Rojo and Bueno raise the question of whether the particular NVIDIA Quadro graphics cards used would enable optimal performance but do not state what they mean by "optimal." In our view, the most important factor is that a graphics card is capable of driving the displays at their native resolution and refresh rate, and this was the case for the graphics card/displays combination used in our study. The maximum refresh rates quoted for both displays are for analog inputs. In our study, we used digital inputs for both displays. In both cases, the maximum refresh rate is 60 Hz for digital inputs. NVIDIA Quadro graphics cards are designed with GPU intensive three-dimensional CAD-type applications in mind and are not stressed by two-dimensional applications such as ours. One must be careful when comparing the contrast ratio of different displays. There is no industry standard test for measuring contrast ratios of displays and the figures are often manipulated for marketing purposes and may not be directly comparable. The environment in which the display is located can also affect the contrast ratio. The input images used eight bits per channel (16.7 million colors), so no advantage would have been gained of the extra colors available on the Dell display.
Rojo and Bueno also raise the question of the level of experience of the pathologists who participated in the study. Experience is an important issue, and unfortunately we do not have access to data regarding our participants' years of experience. However, the use of a crossover design, with all participants reviewing slides in each condition, protects against the variation in participants' level of experience introducing bias.
Rojo and Bueno reflect on the increasing popularity of high-resolution displays in digital pathology. In our most recent work,  we combined two high-resolution medical grade screens, a Barco 6.7 megapixel Coronis Fusion and a 3.1 megapixel Nio screen, to provide an almost 10 megapixel display [Figure 1]. The slide is viewed in detail on the 6.7 megapixel screen, although the 3.1 megapixel screen provides an overview of the slide currently being viewed as well as an overview of all slides in the case. This removed any problems caused by bezels or users focusing on the central screen. Using this set up, combined with a unique design that enables real-time rendering of slides, although providing a quick and intuitive means of navigation via the slide overviews, we were able to show no significant difference in time to diagnosis between digital and glass slides.

* * * * *

Problems to work on —
(a) From the text on digital pathology displays, return the passage from "Rojo and Bueno also" to "experience introducing bias.".
(b) Name each matter that the text on digital pathology displays says Rojo and Bueno raise or reflect on.

* * * * *

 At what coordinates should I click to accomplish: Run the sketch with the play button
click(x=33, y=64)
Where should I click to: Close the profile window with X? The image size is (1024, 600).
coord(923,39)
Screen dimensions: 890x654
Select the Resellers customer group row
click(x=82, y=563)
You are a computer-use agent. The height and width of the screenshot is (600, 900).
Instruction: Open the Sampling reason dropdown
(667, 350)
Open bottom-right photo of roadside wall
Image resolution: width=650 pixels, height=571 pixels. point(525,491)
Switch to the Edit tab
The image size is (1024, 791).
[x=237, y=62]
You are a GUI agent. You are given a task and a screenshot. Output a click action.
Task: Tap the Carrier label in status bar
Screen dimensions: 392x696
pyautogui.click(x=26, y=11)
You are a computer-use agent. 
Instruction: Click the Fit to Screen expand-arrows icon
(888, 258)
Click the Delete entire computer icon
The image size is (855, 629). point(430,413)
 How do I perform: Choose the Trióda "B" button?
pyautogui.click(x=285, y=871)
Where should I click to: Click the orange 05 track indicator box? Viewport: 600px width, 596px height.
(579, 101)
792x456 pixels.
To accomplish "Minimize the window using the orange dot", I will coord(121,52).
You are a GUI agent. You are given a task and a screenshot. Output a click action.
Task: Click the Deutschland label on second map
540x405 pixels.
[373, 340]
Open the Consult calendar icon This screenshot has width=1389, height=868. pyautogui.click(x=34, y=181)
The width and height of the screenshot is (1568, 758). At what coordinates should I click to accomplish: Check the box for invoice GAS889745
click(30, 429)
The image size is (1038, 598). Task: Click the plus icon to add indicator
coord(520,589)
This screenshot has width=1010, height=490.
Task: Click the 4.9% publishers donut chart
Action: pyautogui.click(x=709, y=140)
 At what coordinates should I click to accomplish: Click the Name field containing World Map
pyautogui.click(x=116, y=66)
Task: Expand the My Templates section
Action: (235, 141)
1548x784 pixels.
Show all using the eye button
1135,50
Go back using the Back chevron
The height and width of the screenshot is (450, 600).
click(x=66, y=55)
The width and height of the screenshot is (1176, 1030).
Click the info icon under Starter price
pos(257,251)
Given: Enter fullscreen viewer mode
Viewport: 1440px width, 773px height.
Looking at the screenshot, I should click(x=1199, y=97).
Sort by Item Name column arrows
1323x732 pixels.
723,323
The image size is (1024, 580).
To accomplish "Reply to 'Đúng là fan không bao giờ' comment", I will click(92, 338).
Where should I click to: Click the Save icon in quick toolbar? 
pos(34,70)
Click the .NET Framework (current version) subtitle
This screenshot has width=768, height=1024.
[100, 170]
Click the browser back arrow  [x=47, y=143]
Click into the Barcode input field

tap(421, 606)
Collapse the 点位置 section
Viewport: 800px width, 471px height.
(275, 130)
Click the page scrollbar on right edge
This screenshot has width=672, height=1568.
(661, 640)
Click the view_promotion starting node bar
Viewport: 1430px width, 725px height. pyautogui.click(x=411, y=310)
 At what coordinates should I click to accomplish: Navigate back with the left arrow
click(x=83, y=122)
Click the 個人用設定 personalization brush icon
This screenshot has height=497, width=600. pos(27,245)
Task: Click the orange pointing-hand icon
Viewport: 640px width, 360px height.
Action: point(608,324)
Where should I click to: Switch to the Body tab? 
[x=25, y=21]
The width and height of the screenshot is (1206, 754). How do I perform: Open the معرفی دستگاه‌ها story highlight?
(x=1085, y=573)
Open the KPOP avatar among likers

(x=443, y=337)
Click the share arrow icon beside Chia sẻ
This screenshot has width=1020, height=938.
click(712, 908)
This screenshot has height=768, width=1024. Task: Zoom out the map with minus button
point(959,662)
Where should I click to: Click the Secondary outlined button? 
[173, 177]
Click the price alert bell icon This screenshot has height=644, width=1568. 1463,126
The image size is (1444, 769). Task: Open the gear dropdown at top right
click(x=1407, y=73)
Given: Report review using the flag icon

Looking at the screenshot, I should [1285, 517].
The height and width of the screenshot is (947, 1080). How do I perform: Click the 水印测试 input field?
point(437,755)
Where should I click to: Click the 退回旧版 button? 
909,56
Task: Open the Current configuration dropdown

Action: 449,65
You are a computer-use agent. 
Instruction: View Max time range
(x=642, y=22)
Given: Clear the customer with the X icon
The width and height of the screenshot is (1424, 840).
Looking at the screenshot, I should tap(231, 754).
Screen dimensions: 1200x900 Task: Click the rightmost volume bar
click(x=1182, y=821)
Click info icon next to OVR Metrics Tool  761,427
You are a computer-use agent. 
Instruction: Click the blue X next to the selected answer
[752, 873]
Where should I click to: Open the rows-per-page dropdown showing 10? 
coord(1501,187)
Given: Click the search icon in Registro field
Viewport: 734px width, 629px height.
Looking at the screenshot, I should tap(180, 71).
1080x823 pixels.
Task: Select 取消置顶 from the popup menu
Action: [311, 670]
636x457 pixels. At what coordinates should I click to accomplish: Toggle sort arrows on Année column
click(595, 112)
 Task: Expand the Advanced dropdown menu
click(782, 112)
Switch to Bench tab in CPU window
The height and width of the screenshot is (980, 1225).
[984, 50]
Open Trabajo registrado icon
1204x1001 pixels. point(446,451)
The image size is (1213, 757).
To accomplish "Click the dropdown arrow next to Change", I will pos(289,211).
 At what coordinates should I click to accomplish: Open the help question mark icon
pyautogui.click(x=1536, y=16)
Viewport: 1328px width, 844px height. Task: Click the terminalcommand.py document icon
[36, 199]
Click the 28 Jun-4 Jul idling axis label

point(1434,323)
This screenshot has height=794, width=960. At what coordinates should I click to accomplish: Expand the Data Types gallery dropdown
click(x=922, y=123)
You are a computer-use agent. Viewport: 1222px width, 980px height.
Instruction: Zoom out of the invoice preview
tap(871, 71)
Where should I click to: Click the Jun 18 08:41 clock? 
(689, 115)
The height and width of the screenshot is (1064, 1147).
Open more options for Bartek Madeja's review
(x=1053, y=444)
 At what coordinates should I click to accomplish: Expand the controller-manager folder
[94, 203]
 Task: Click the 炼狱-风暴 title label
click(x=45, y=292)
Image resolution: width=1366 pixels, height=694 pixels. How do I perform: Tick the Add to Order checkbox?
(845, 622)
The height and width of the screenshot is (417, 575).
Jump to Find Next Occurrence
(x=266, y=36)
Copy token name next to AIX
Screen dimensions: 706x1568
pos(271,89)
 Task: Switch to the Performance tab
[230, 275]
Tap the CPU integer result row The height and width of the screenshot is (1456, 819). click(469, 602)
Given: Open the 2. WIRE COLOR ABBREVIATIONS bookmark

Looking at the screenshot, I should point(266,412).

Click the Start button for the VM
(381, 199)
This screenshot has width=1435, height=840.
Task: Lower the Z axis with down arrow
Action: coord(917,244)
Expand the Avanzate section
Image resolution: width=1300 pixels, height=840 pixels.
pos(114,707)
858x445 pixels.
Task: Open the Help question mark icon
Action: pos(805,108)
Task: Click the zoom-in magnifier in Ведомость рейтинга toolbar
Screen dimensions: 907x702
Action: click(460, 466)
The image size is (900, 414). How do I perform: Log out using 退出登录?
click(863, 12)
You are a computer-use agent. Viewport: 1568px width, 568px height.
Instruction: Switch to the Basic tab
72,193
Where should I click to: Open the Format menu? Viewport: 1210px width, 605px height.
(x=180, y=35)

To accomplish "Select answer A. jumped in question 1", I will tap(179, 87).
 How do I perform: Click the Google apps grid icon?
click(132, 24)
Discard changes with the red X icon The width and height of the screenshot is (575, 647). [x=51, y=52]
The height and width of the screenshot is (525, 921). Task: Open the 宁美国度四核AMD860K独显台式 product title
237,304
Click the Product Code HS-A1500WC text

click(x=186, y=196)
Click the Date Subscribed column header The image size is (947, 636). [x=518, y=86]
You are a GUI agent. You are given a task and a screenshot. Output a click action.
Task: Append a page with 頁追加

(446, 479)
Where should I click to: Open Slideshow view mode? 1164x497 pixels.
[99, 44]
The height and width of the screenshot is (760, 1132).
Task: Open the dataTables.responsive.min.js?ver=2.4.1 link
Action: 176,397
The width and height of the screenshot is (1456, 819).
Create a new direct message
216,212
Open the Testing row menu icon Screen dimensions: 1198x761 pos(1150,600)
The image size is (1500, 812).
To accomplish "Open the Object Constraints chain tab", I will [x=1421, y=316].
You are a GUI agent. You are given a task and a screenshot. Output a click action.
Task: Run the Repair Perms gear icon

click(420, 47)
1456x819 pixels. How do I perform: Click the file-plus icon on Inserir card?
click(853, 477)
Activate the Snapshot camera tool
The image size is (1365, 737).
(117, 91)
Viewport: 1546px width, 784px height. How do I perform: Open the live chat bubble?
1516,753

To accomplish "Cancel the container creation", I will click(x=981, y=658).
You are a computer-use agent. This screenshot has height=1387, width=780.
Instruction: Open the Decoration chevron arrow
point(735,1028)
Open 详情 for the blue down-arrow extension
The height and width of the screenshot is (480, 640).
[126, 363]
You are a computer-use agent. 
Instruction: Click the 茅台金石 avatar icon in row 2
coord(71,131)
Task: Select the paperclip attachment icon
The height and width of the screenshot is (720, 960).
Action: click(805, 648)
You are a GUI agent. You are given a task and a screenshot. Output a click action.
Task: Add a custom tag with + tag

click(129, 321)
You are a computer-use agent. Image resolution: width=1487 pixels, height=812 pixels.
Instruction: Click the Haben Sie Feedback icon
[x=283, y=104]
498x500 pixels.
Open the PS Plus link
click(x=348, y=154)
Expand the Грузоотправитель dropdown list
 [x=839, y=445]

* * * * *

Numbered answers —
(a)
Rojo and Bueno also raise the question of the level of experience of the pathologists who participated in the study. Experience is an important issue, and unfortunately we do not have access to data regarding our participants' years of experience. However, the use of a crossover design, with all participants reviewing slides in each condition, protects against the variation in participants' level of experience introducing bias.

(b)
- Whether the particular NVIDIA Quadro graphics cards used would enable optimal performance
- The level of experience of the pathologists who participated in the study
- The increasing popularity of high-resolution displays in digital pathology